-- begin Reading text --

I don't think the available data is sufficient to
model memory use. In particular, the only data available on a per-process basis
is the size of the address space for the process, and the amount that
has valid memory mappings. These values can be seen (measured in kilobytes)
via the old-style ps command, in the SZ (process size) and RSS
(process resident set size) fields:
% /usr/ucb/ps uax USER PID %CPU %MEM SZ RSS TT S START TIME COMMAND root 2026 3.0 2.1 1424 1284 pts/6 O 23:14:29 0:01 /usr/ucb/ps uax adrianc 2021 0.7 4.1 3444 2500 ?? S 23:14:26 0:00 /usr/openwin/bin/c adrianc 1785 0.6 11.110048 6840 console S 20:50:55 1:12 /usr/openwin/bin/X adrianc 2024 0.3 1.4 980 856 pts/6 S 23:14:27 0:00 /bin/csh ...
Unfortunately for your calculation, the RSS excludes pages that are in memory but do not have valid mappings, and it includes pages that are shared by other processes. Your calculation also doesn't consider the memory used by files that are cached. To obtain this data, kernel code would have to be written that traverses many data structures and tallies the pages. This is not available in the base release, or in any commercial performance tools that I am aware of.

-- end Reading text --
-- begin Dataset excerpts --

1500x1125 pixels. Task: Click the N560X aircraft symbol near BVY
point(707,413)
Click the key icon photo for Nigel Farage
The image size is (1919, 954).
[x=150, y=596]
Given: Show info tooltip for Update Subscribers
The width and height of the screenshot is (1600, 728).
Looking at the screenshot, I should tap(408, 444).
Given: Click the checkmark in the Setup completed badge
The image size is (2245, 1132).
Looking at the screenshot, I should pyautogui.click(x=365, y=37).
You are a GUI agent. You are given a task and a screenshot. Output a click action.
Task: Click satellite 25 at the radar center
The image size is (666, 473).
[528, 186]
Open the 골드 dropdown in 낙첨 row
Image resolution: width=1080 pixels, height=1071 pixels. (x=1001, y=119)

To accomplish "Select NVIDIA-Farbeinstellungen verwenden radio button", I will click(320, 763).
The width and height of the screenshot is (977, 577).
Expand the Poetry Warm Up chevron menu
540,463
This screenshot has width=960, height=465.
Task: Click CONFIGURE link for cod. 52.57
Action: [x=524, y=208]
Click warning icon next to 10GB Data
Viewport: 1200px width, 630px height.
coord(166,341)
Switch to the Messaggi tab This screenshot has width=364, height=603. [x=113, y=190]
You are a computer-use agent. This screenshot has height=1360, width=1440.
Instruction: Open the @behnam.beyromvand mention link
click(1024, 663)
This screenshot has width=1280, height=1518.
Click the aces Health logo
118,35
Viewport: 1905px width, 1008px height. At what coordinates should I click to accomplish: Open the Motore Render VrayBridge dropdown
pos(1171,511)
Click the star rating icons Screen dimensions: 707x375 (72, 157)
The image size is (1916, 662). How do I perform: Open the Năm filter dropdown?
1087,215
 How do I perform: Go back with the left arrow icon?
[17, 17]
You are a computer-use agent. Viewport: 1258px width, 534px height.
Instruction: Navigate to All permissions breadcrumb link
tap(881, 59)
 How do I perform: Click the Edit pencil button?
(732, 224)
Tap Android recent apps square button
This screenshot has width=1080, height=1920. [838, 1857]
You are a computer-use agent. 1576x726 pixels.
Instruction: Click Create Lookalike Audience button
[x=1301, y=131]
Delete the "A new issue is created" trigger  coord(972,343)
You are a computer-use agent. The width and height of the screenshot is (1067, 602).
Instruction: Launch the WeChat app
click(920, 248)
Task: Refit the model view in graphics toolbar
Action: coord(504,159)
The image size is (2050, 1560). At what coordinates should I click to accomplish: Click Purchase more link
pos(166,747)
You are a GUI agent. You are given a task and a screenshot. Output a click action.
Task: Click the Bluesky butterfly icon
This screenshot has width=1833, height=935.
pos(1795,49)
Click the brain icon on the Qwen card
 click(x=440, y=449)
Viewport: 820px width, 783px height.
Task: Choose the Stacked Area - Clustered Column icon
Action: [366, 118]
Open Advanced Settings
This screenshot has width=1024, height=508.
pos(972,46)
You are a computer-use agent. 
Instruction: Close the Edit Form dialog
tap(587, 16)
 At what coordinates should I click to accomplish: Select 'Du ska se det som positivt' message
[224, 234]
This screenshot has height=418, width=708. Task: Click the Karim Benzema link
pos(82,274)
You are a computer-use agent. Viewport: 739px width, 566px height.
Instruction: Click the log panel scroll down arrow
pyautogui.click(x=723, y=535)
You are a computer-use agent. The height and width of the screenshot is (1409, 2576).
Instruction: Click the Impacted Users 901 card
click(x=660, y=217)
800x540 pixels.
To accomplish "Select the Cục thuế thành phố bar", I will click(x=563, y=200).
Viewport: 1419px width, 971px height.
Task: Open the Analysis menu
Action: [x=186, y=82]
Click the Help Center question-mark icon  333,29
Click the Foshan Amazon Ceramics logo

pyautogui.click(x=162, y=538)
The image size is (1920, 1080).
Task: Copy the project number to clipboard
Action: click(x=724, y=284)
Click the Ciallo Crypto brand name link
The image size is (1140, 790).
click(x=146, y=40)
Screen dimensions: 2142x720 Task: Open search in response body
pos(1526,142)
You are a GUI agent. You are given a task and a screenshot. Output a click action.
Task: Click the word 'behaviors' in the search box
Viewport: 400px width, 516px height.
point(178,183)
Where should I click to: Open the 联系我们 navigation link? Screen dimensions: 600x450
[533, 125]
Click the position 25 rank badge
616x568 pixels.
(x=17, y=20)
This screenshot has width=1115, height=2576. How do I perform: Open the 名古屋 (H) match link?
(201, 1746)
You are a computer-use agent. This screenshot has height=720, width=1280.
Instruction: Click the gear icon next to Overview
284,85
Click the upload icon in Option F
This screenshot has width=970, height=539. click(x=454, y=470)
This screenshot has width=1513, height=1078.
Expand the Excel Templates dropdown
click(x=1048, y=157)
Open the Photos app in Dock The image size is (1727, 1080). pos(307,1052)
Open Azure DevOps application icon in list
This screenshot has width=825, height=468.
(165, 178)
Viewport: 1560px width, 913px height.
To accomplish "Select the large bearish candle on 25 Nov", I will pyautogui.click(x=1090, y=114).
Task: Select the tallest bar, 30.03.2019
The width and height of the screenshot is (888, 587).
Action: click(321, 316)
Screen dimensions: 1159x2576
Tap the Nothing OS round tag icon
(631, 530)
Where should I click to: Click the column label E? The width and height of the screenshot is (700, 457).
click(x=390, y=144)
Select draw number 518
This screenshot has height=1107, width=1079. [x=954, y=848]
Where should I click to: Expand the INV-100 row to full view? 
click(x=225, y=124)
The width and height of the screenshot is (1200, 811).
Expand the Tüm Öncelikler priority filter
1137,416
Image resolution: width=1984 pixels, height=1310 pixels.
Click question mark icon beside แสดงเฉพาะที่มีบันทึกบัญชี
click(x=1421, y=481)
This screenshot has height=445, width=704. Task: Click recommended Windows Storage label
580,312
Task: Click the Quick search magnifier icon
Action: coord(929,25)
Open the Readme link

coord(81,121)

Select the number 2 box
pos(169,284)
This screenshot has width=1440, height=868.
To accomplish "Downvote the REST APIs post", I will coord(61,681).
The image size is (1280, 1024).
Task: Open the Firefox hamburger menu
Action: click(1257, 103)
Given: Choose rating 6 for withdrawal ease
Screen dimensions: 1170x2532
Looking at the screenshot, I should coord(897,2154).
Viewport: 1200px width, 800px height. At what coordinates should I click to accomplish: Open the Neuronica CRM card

-- end Dataset excerpts --

▶ **What to work on**
1. From the passage on process memory, quote the text starting with "I don't think" and going on through "0:00 /bin/csh ...".
2. According to the passage on process memory, in what unit are the SZ and RSS values measured?

▶ **Answers to the problems**
1.
I don't think the available data is sufficient to
model memory use. In particular, the only data available on a per-process basis
is the size of the address space for the process, and the amount that
has valid memory mappings. These values can be seen (measured in kilobytes)
via the old-style ps command, in the SZ (process size) and RSS
(process resident set size) fields:
% /usr/ucb/ps uax USER PID %CPU %MEM SZ RSS TT S START TIME COMMAND root 2026 3.0 2.1 1424 1284 pts/6 O 23:14:29 0:01 /usr/ucb/ps uax adrianc 2021 0.7 4.1 3444 2500 ?? S 23:14:26 0:00 /usr/openwin/bin/c adrianc 1785 0.6 11.110048 6840 console S 20:50:55 1:12 /usr/openwin/bin/X adrianc 2024 0.3 1.4 980 856 pts/6 S 23:14:27 0:00 /bin/csh ...

2. Kilobytes.